For the listing below, output exactly the lines from the line with "You are a computer-use agent. Screen" up to and including the line with "has height=755, width=1590.", and no other lines.

[Start of section]

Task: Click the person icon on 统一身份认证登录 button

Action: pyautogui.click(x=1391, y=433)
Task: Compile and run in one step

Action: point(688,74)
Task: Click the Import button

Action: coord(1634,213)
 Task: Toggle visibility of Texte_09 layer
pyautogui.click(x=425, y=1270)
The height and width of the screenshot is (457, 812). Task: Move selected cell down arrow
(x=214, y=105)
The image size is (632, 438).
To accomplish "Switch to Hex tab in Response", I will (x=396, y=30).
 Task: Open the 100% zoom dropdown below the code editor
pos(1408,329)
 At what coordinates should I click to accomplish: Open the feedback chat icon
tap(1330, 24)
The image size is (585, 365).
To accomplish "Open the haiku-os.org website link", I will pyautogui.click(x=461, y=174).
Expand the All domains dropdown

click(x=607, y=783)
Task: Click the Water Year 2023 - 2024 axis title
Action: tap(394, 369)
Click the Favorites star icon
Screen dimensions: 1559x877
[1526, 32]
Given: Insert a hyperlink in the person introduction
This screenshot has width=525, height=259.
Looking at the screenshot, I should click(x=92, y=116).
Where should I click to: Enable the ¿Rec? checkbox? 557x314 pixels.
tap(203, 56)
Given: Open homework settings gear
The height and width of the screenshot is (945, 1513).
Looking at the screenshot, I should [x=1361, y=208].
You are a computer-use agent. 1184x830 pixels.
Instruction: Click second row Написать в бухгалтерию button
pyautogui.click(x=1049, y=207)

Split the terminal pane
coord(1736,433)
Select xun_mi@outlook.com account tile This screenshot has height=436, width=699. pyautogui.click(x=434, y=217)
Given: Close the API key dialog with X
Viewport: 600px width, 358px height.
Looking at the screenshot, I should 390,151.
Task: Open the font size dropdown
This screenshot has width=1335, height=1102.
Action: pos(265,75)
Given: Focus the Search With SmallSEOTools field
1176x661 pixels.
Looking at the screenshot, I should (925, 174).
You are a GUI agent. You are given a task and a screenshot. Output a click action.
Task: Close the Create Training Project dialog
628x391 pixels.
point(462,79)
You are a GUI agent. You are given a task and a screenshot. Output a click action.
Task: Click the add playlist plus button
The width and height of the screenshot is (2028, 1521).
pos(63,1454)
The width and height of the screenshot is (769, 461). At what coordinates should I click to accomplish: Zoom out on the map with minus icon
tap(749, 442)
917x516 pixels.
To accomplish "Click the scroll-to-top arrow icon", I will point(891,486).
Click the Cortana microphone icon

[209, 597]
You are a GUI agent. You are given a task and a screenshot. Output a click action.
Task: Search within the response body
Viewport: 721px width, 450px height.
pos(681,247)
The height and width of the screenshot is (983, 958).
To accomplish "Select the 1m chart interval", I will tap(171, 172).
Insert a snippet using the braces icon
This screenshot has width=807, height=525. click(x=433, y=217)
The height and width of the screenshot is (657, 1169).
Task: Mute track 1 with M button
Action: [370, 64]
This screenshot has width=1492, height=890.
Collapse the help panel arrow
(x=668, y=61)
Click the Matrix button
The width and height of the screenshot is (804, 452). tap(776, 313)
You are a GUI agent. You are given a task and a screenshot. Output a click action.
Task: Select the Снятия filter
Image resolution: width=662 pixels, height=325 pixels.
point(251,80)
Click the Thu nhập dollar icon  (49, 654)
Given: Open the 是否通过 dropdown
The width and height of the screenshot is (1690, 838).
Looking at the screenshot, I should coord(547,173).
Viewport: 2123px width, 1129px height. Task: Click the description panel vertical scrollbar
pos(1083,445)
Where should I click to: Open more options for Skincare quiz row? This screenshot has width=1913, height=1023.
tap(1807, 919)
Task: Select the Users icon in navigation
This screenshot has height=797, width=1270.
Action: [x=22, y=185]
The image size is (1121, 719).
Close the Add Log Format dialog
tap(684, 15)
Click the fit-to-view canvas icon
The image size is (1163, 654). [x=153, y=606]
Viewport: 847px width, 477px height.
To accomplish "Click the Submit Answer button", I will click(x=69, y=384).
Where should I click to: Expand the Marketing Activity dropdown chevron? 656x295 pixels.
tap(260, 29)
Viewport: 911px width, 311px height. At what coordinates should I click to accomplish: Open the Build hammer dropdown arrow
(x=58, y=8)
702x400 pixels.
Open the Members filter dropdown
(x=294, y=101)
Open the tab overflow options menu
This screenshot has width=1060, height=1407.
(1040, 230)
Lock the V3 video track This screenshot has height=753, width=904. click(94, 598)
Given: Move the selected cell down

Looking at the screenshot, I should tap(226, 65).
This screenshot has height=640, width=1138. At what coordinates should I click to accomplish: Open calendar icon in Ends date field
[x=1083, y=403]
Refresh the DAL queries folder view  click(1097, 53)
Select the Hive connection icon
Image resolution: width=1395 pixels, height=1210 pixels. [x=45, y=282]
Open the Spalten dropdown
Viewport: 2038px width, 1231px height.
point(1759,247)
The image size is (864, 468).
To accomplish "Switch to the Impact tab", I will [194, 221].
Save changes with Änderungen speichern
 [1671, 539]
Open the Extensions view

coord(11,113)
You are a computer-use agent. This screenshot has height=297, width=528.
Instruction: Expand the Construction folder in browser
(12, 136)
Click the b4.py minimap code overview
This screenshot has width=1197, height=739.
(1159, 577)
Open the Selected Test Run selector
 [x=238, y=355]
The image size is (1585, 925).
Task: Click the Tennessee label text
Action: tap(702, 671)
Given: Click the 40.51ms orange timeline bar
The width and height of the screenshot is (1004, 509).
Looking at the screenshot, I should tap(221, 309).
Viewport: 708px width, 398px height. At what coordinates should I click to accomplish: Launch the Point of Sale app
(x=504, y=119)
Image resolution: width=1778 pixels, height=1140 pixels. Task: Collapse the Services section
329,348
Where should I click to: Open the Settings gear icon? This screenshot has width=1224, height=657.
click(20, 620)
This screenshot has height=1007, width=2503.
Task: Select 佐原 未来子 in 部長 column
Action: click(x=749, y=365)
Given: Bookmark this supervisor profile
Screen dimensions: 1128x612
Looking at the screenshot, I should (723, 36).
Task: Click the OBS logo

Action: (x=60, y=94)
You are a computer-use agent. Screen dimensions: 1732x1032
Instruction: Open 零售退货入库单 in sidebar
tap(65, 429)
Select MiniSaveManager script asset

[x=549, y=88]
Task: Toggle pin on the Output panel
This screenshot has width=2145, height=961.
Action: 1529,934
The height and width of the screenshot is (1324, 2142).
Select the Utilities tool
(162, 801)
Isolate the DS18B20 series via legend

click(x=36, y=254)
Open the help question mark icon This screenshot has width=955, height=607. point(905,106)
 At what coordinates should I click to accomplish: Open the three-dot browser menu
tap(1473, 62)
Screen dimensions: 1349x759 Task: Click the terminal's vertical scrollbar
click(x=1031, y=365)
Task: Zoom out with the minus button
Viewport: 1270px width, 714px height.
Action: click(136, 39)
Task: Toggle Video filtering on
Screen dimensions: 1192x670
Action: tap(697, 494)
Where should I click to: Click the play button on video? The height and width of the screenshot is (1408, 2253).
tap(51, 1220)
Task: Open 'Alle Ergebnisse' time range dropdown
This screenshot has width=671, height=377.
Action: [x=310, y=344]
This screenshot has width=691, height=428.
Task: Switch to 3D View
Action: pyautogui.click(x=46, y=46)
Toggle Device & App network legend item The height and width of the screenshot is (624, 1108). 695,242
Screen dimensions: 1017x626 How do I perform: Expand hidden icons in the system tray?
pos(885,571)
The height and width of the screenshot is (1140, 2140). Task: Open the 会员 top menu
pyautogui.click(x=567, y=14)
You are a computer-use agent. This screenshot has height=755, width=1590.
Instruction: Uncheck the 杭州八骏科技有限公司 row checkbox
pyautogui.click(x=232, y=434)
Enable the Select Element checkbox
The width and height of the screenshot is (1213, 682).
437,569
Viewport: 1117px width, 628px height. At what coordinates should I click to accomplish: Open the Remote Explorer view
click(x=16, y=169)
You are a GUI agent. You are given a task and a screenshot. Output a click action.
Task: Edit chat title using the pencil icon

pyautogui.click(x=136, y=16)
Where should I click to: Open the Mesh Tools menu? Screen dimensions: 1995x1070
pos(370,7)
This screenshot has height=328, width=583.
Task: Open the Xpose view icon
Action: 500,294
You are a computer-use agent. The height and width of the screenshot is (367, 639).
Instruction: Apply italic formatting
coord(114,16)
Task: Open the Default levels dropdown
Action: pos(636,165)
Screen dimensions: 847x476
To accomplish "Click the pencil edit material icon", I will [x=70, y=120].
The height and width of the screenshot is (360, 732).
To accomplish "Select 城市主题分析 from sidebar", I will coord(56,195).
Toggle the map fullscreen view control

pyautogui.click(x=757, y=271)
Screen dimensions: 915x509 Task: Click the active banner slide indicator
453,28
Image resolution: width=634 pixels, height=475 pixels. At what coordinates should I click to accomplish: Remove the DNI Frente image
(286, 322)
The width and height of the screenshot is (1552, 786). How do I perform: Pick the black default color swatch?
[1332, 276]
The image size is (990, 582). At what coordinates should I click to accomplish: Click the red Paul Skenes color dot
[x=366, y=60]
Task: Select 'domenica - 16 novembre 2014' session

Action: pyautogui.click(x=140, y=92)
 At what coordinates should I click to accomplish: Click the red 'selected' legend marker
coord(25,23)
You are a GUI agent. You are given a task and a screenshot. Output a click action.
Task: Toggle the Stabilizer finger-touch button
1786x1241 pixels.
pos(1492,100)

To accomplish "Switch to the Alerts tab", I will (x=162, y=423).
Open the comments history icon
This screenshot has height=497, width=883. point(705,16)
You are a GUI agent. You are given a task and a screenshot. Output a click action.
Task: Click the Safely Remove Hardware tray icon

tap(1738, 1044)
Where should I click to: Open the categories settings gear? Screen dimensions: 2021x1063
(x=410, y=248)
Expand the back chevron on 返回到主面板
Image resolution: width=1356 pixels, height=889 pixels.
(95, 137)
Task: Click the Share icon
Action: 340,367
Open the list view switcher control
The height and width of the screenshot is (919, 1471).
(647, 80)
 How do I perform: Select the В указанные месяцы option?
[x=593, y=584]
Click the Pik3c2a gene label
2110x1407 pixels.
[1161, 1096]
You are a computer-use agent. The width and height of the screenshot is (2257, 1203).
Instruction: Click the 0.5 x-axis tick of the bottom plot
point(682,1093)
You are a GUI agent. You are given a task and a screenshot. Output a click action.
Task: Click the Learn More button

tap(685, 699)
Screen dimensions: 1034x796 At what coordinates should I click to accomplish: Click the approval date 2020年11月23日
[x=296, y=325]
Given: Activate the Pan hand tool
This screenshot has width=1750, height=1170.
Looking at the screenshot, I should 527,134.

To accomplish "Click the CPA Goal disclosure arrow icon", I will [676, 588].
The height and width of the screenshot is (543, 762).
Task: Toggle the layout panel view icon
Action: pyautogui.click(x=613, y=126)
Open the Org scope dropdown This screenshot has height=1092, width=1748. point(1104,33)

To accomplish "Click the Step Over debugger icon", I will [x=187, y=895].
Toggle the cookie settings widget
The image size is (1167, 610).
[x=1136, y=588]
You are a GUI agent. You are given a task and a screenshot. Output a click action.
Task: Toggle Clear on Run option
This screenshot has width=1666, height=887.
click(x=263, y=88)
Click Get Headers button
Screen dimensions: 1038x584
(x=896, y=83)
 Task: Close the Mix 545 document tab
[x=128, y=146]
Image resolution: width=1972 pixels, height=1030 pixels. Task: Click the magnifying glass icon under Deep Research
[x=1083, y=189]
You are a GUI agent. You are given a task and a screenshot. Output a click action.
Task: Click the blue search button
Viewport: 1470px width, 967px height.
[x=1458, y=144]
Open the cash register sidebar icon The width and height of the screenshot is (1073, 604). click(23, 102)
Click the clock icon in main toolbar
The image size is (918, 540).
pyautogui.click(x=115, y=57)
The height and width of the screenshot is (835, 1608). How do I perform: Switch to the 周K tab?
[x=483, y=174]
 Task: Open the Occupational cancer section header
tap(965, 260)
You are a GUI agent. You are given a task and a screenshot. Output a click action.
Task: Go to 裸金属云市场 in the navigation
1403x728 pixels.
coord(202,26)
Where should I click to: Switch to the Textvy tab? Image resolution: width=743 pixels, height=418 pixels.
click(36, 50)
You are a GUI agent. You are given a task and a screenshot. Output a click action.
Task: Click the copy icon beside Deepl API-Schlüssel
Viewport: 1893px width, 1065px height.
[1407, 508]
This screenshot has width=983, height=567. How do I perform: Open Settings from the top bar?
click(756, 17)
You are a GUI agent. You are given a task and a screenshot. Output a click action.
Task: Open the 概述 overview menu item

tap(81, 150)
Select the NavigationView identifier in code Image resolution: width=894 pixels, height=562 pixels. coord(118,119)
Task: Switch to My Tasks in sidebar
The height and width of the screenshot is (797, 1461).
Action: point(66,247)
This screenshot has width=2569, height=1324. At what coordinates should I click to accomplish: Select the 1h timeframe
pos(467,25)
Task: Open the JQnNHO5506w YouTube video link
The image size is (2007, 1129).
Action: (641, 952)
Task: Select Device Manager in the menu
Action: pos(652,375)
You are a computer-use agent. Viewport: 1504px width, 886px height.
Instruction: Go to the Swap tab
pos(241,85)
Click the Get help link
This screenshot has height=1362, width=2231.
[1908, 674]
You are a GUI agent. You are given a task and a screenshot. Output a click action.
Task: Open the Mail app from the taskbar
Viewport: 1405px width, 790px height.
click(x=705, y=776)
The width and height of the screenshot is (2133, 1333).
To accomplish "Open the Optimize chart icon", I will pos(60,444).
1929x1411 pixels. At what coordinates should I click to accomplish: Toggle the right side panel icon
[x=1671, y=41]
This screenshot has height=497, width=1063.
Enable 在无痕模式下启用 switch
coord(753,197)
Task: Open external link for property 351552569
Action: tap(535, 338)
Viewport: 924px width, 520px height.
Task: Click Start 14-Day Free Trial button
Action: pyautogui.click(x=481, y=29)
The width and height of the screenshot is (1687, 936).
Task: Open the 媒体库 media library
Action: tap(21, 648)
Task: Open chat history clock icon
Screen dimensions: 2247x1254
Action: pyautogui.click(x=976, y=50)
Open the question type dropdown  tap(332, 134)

[End of section]

Task response:
You are a computer-use agent. Screen dimensions: 1732x1032
Instruction: Open 零售退货入库单 in sidebar
tap(65, 429)
Select MiniSaveManager script asset

[x=549, y=88]
Task: Toggle pin on the Output panel
This screenshot has width=2145, height=961.
Action: 1529,934
The height and width of the screenshot is (1324, 2142).
Select the Utilities tool
(162, 801)
Isolate the DS18B20 series via legend

click(x=36, y=254)
Open the help question mark icon This screenshot has width=955, height=607. point(905,106)
 At what coordinates should I click to accomplish: Open the three-dot browser menu
tap(1473, 62)
Screen dimensions: 1349x759 Task: Click the terminal's vertical scrollbar
click(x=1031, y=365)
Task: Zoom out with the minus button
Viewport: 1270px width, 714px height.
Action: click(136, 39)
Task: Toggle Video filtering on
Screen dimensions: 1192x670
Action: tap(697, 494)
Where should I click to: Click the play button on video? The height and width of the screenshot is (1408, 2253).
tap(51, 1220)
Task: Open 'Alle Ergebnisse' time range dropdown
This screenshot has width=671, height=377.
Action: [x=310, y=344]
This screenshot has width=691, height=428.
Task: Switch to 3D View
Action: pyautogui.click(x=46, y=46)
Toggle Device & App network legend item The height and width of the screenshot is (624, 1108). 695,242
Screen dimensions: 1017x626 How do I perform: Expand hidden icons in the system tray?
pos(885,571)
The height and width of the screenshot is (1140, 2140). Task: Open the 会员 top menu
pyautogui.click(x=567, y=14)
You are a computer-use agent. This screenshot has height=755, width=1590.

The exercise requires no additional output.